Kriz, bölgemiz için en büyük öğretmendir

YAYINLAMA
GÜNCELLEME

Osman REİS / Karadeniz Sanayici ve İşadamları Dernekleri Federasyonu (KASİF) Başkanı

Son zamanlarda küresel krizle ilgili yapılan yayınlarla kamuoyunda gereğinden fazla bir panik havası oluşturuldu. Ekonomik gelişmeleri siyasi pencereden yorumlayınca kuşku yok ki ak çoğu zaman kara, kara da ak oluyor. Kimi bardağın boş tarafına bakarak felaket tellallığı yapıyor, kimi de bardağın dolu tarafına bakarak kendini rehavete kaptırıyor. Burada asıl olan, bardağın iki tarafına da bakarak olayları doğru analiz etmektir. Paniğin olduğu yerde sermaye hareketi olmaz, ticaret gelişmez. Moral bozmadan soğukkanlı bir şekilde gerekli önlemleri alarak strateji belirlemek gerekiyor

Bu süreçte reel sektör var gücüyle çalışıyor. Dış Ticaret Müsteşarlığı, TUSKON, MÜSİAD, TOBB ve benzeri kurumlar krizin doğurduğu fırsatlardan yararlanmak, işadamlarımıza yeni pazarlar bulmak için büyük çaba sarf ediyor. Geçenlerde Trabzon, İzmir ve İstanbul'da üst üste ticaret zirveleri düzenlendi. Bu zirvelere binlerce işadamı katıldı. Krizle birlikte ABD ve Avrupa pazarında ciddi daralma oldu. Ticaretin yönü Batı'dan Doğu'ya, Ortadoğu'ya ve Afrika'ya doğru kayıyor. Türkiye, komşu ülkelerimiz başta olmak üzere  kârlılığı yüksek alternatif pazarlar bulmak zorunda.

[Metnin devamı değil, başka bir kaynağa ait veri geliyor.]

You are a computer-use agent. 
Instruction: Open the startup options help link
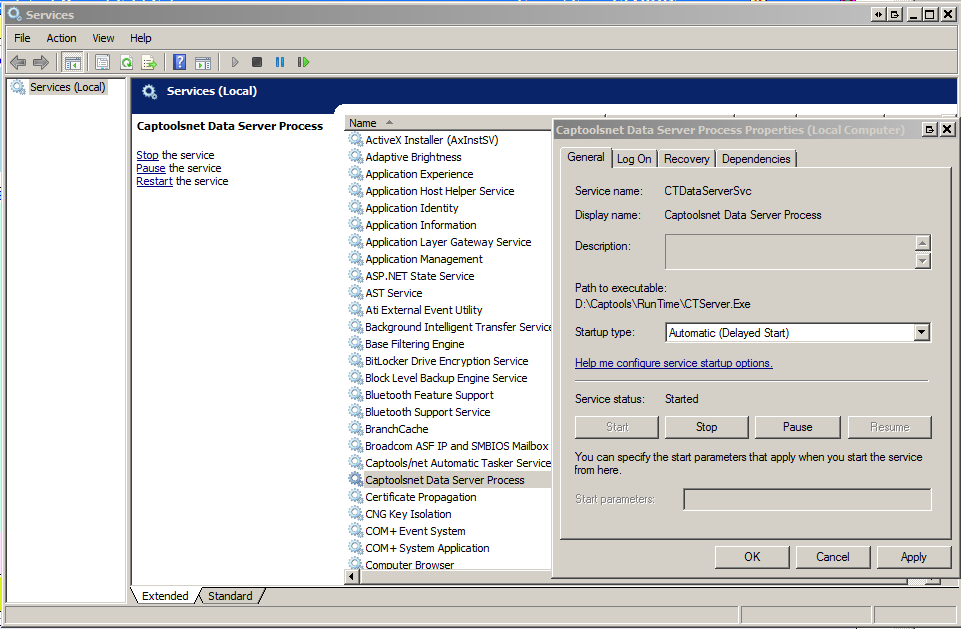(x=673, y=363)
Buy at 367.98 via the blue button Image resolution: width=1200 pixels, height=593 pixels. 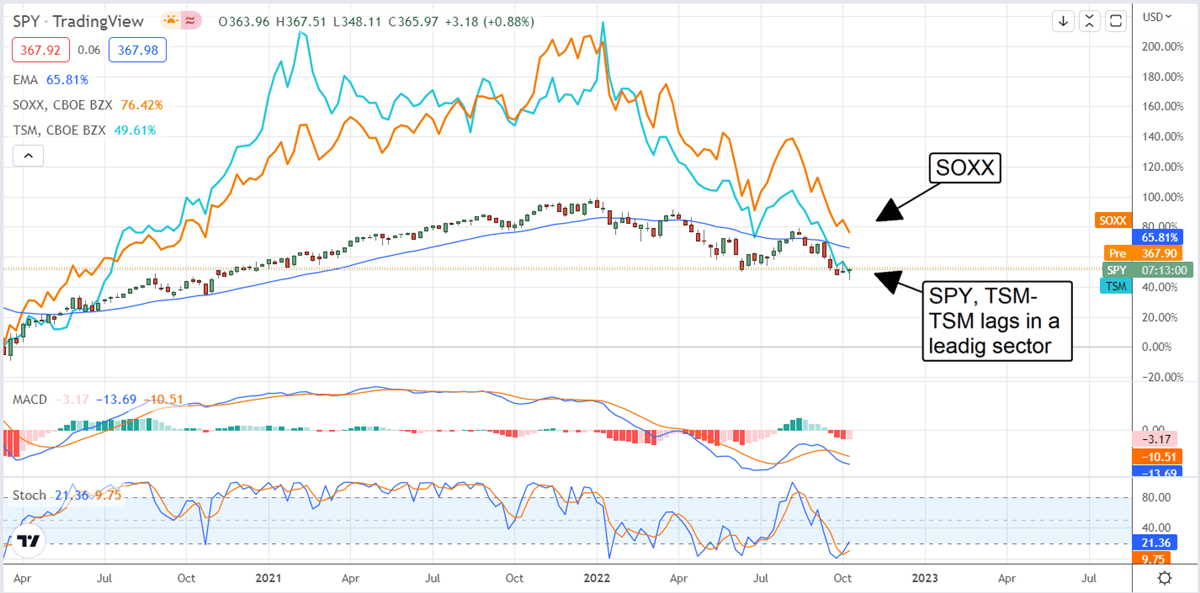click(x=136, y=49)
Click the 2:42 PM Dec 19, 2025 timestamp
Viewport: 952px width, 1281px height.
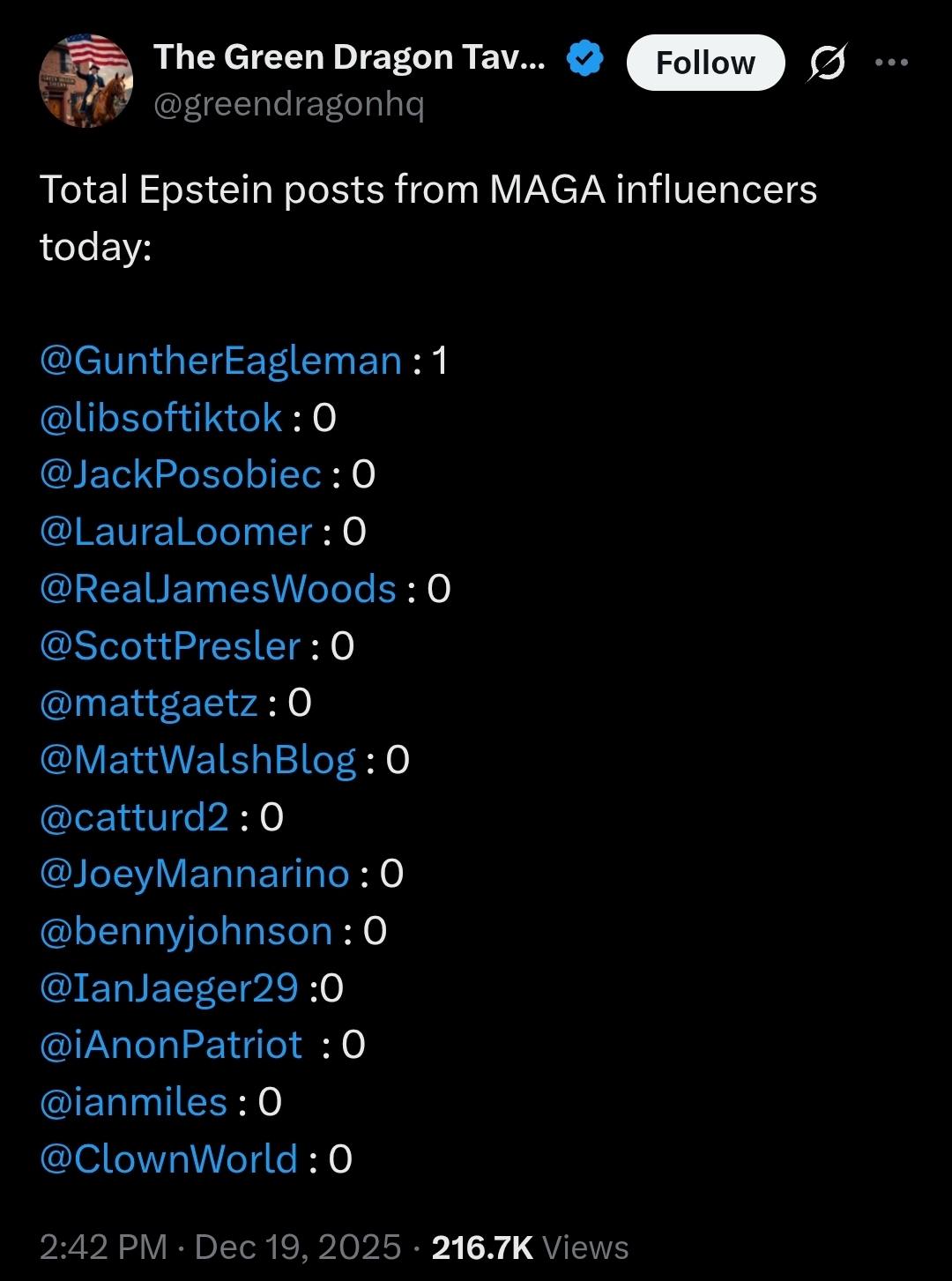point(220,1247)
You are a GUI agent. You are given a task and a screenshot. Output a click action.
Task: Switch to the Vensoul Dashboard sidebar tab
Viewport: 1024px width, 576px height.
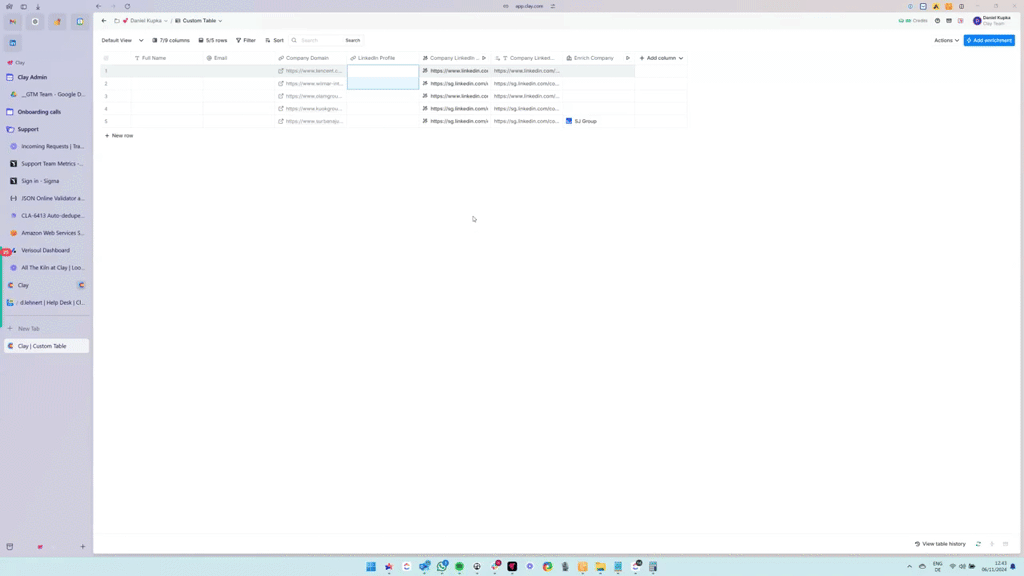point(46,250)
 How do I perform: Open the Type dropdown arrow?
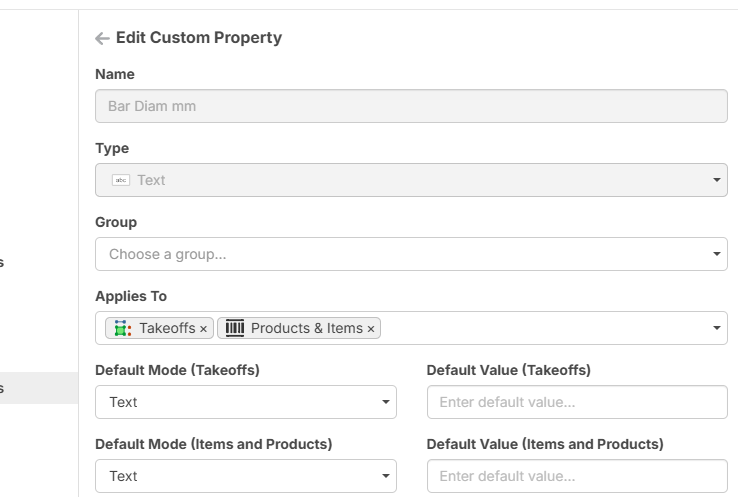(x=717, y=180)
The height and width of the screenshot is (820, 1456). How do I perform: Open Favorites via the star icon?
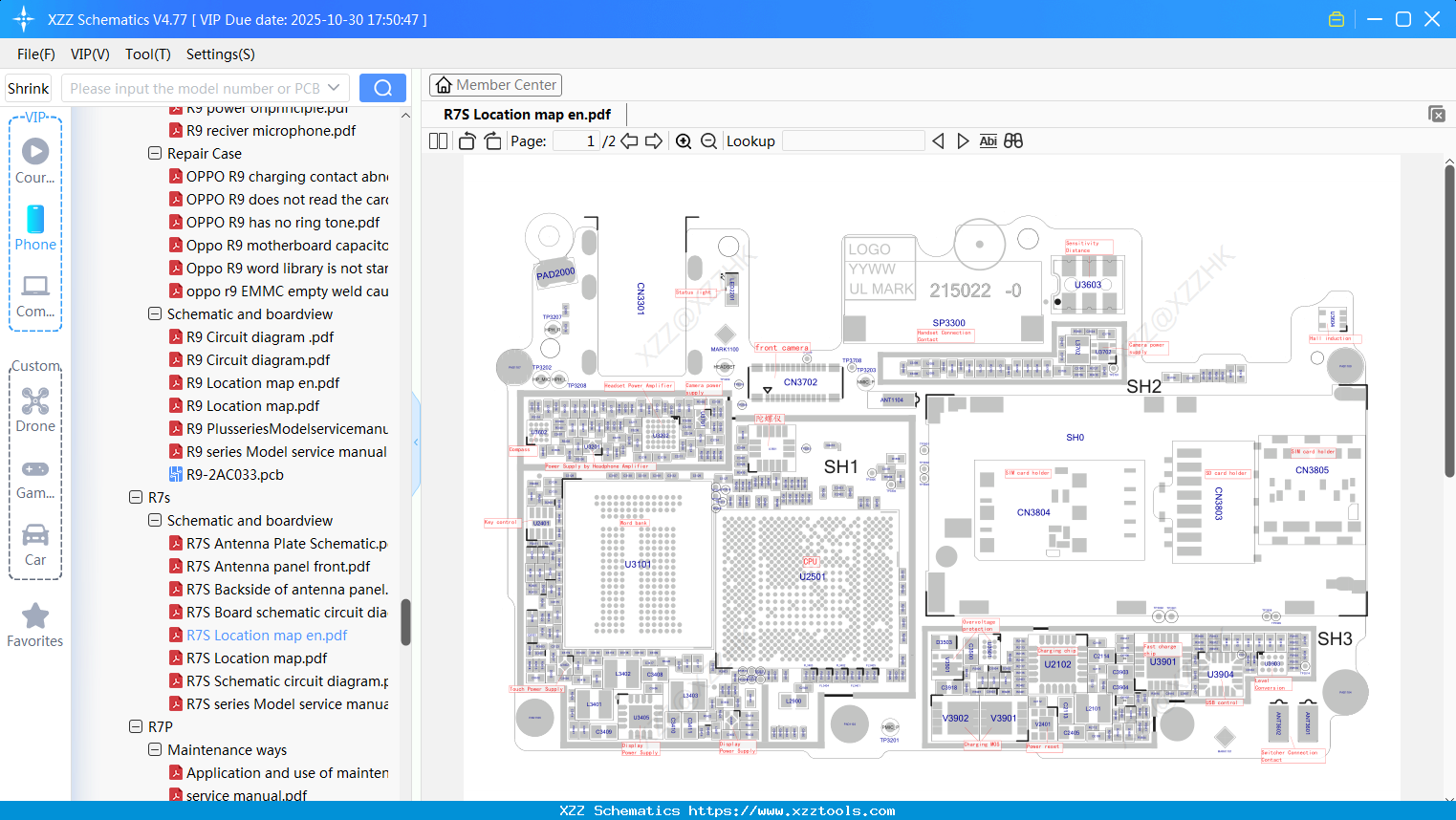click(34, 616)
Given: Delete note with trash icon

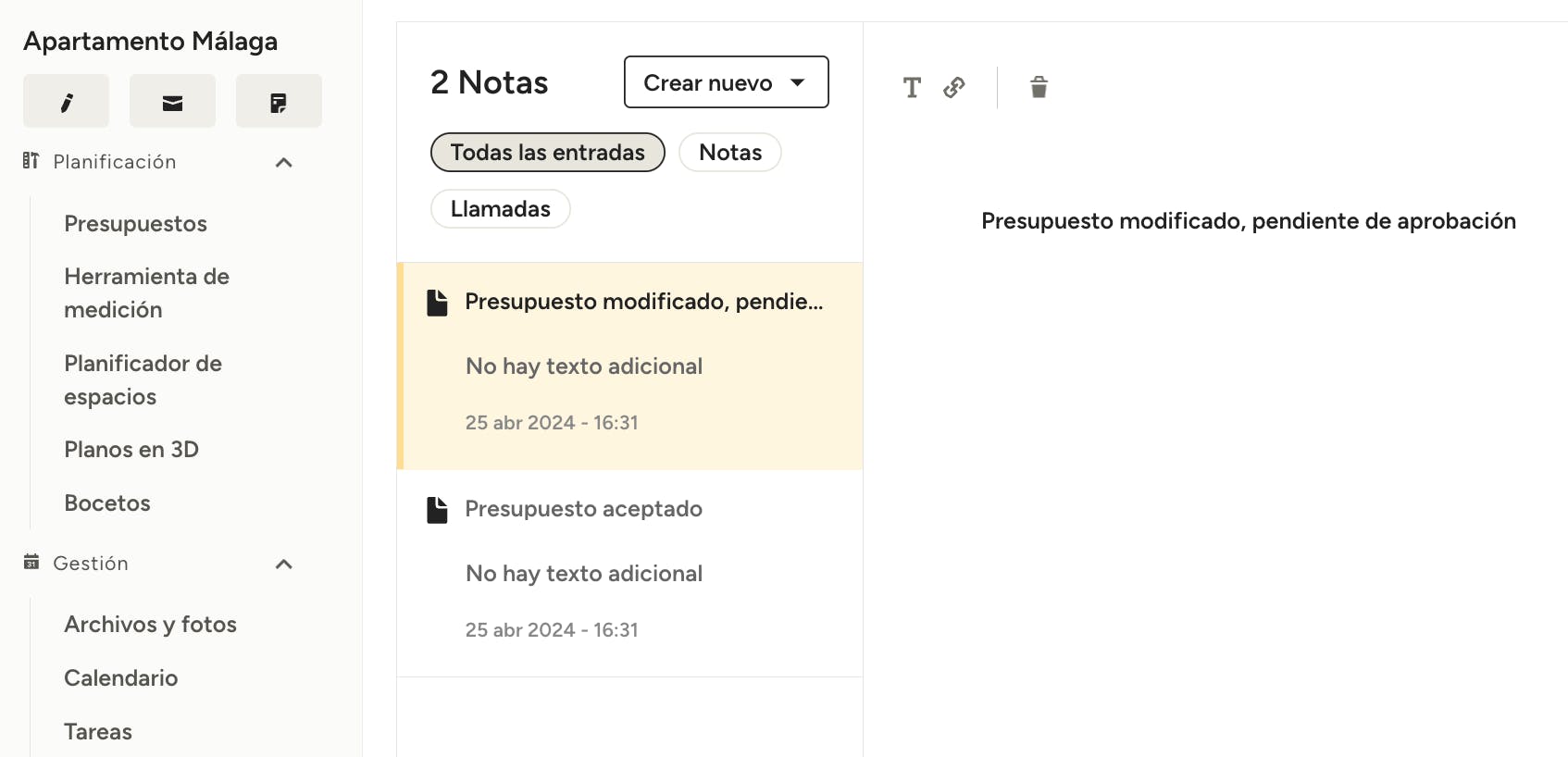Looking at the screenshot, I should click(1039, 87).
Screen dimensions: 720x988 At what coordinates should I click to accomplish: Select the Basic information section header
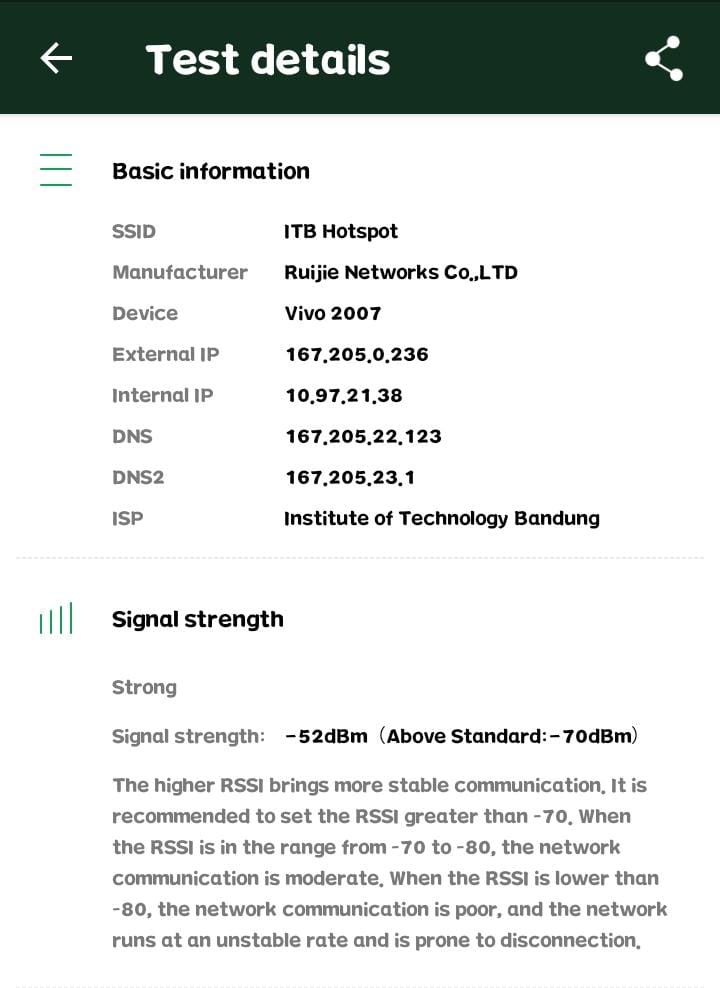[x=211, y=171]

Bir süreden beri konfederasyonumuz TUSKON'un önderliğinde işadamlarımıza yeni pazarlar bulmak için üst üste düzenlemiş olduğumuz Afrika, Avrasya ve Pasifik Dış Ticaret Köprüsü programları önemli açılımlara vesile oldu. Bir önceki yıla oranla; Afrika ülkelerine olan ihracatımızda yüzde 65, BDT ülkelerine yapılan ihracatımızda ise yüzde 54 oranında bir büyüme meydana geldi. TUSKON'un, Dış Ticaret Müsteşarlığı ile işbirliği içerisinde 17-18 Kasım tarihleri arasında İstanbul'da düzenleyeceği Orta ve Doğu Avrupa Dış Ticaret Köprüsü'nde de Avrupa'dan mal almak için ülkemize gelecek 250 işadamı, bin Türk işadamıyla buluşacak. TUSKON'un programı hem Balkanlar'a açılmak hem de kriz nedeniyle birçok Avrupalı firmanın boşalttığı alanları doldurmak için büyük bir fırsat.

Krizin etkisiyle Batılı pek çok firma yatırımlarını başka ülkelere kaydıracak. Bu ülkelerin başında da Türkiye geliyor. Türkiye bugüne kadar hiç olmadığı kadar dünya yatırımcılarının gündemindedir. Krizin ülkemize getirdiği en büyük fırsatlardan biri de bu.  Bu süreçte, ayağımıza kurşun sıkmayı bir kenara bırakır ve akıllı hareket edersek kazanan biz olacağız. Bunun için krizleri birer fırsat ve birer öğretmen olarak görmeli, muhalefetiyle iktidarıyla siyasi gündemlerin yerini süratli bir şekilde "ekonomi gündemine" bırakarak ülke çıkarlarına kilitlenmeli, bulunduğumuz coğrafyanın en huzurlu, güvenilir ülkesi olduğumuzu dünyaya ilan etmeliyiz.